LA BELLA PRINCIPESSA PERDUTA E RITROVATA

di Benito Sicchiero

In principio c’era uno splendido ritratto femminile di profilo di centimetri 33×29,2 realizzato a inchiostro, matite colorate e biacca su pergamena con supporto ligneo, acquistato nel 1998 da un collezionista, Peter Silverman, per 21.000 dollari in contanti, da un antiquario di New York e attribuito allora ad uno sconosciuto artista tedesco del 1800. Ma ricerche successive hanno portato numerosi esperti a identificare nel vero autore nientemeno che Leonardo da Vinci e nel personaggio ritratto Bianca Sforza, figlia illegittima poi riconosciuta dal Moro, mecenate di Leonardo.

Da ieri e fino al 30 settembre la “Bella Principessa” – questo il titolo dell’opera – viene ammirata negli appartamenti di Umberto I e della regina Margherita nella quasi completamente restaurata Villa Reale di Monza. A salutarne l’arrivo la musica malinconica suonata nelle corti del Quattrocento e del Cinquecento, le autorità – dal presidente della Regione Lombardia Roberto Maroni al sindaco Roberto Scanagatti – e un selezionato pubblico di invitati, tra i quali il presidente di Assoedilizia e dell’Istituto Europa Asia Achille Colombo Clerici.

Se il ritratto parla al cuore del visitatore, “la storia della sua riscoperta – ha detto nella presentazione Vittorio Sgarbi, ambasciatore per Expo delle Belle Arti – è più appassionante di un romanzo, come spesso capita alle cose preziose”.  E la racconta, supportato dal grande esperto di Leonardo Martin Kemp, in diretta video, e dagli studiosi Mina Gregori, Cristina Geddo, Elisabetta Gnignera. Le loro convinzioni, unite ad un ampio materiale iconografico, sono contenute nel catalogo dell’esposizione edito da Scripta Manent, direttore Federico Ferrari.

L’opera era stata asportata dal volume conosciuto come “La Sforziade”, imponente poema dell’umanista Giovanni Simonetta per celebrare le gesta del suo signore Francesco Sforza, conservato nella Biblioteca nazionale polacca di Varsavia. Pubblicato a Milano da Antonio Zarotto nel 1490, l’incunabolo (titolo originario “Commentarii rerum gestarum Francisci Sfortiae”) era stato scritto originariamente in latino con una versione italiana ordinata poi dal secondogenito Ludovico. L’esemplare di Varsavia era stato realizzato per il matrimonio di Bianca, la “Bella Principessa” appunto.

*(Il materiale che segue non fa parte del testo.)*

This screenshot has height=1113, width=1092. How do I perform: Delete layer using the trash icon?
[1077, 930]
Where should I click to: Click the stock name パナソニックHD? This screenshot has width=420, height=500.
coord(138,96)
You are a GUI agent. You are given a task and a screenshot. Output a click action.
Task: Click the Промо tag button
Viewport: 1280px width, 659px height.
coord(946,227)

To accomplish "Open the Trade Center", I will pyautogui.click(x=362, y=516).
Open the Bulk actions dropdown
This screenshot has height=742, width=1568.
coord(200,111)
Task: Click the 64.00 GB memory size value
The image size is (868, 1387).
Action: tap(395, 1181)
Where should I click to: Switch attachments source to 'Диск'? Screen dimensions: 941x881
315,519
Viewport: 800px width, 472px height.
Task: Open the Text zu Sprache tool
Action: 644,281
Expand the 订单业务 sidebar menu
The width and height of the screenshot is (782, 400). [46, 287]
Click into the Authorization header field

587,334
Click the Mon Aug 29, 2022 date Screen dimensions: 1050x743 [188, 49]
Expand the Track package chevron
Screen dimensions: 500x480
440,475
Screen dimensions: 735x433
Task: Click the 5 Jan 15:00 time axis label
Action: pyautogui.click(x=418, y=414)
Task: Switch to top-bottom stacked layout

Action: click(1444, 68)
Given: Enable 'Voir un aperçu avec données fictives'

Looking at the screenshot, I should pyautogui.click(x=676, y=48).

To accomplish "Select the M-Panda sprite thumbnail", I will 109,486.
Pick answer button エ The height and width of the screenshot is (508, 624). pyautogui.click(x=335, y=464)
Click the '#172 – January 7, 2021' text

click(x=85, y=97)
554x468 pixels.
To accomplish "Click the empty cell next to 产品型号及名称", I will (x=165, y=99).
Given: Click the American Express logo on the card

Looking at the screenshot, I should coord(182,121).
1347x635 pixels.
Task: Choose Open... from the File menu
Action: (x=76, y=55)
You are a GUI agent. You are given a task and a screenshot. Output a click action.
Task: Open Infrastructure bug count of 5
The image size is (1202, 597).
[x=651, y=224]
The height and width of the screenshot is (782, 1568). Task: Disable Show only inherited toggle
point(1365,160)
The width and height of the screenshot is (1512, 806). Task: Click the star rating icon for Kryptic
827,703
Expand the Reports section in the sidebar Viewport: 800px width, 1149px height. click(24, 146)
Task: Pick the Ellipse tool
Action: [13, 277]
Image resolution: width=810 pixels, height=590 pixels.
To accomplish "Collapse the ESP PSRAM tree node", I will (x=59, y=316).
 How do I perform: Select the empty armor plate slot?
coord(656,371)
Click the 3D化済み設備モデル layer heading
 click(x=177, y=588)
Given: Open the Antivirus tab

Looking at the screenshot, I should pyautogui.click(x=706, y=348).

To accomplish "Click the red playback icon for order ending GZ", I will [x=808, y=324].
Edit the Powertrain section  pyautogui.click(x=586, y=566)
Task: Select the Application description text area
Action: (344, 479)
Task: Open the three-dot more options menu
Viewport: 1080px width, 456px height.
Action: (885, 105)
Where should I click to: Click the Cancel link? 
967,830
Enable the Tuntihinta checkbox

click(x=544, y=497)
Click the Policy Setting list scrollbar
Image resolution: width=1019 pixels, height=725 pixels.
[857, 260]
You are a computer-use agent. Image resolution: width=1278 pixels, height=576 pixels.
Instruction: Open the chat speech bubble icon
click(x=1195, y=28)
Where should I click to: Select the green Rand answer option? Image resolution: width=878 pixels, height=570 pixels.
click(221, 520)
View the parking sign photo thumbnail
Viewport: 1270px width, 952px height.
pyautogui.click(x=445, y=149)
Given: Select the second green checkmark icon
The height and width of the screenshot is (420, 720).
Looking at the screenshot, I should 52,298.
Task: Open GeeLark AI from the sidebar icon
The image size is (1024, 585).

Secondo una versione, “La Sforziade” finì nelle mani di Luigi XII di Francia fino al 1518 quando il successore Francesco I ne fece dono a Sigismondo I di Polonia per le sue nozze con la figlia di Gian Galeazzo, Bona Sforza. Nel primo quaderno di 4 fogli – spiega ancora Sgarbi – manca un foglio intero, quattro pagine. Usando i fori della cucitura come una guida si possono far combaciare la pergamena del ritratto con quella del quaderno. Dopo un oblio di secoli e le recenti vicende, il ritratto viene preso in esame da Kemp che ne sospetta subito l’autore, il Genio.

“Sicuramente l’opera è autentica – conclude Sgarbi – .Se non è di Leonardo, vuol dire che in quegli anni a Milano c’era un artista che era meglio di lui”.

Per tornare alla cronaca di questo periodo Expo, a Vittorio Sgarbi va riconosciuto il merito di avere allargato il perimetro culturale dell’evento a Milano e all’intera Lombardia trasformando in poli espositivi palazzi, chiese, musei.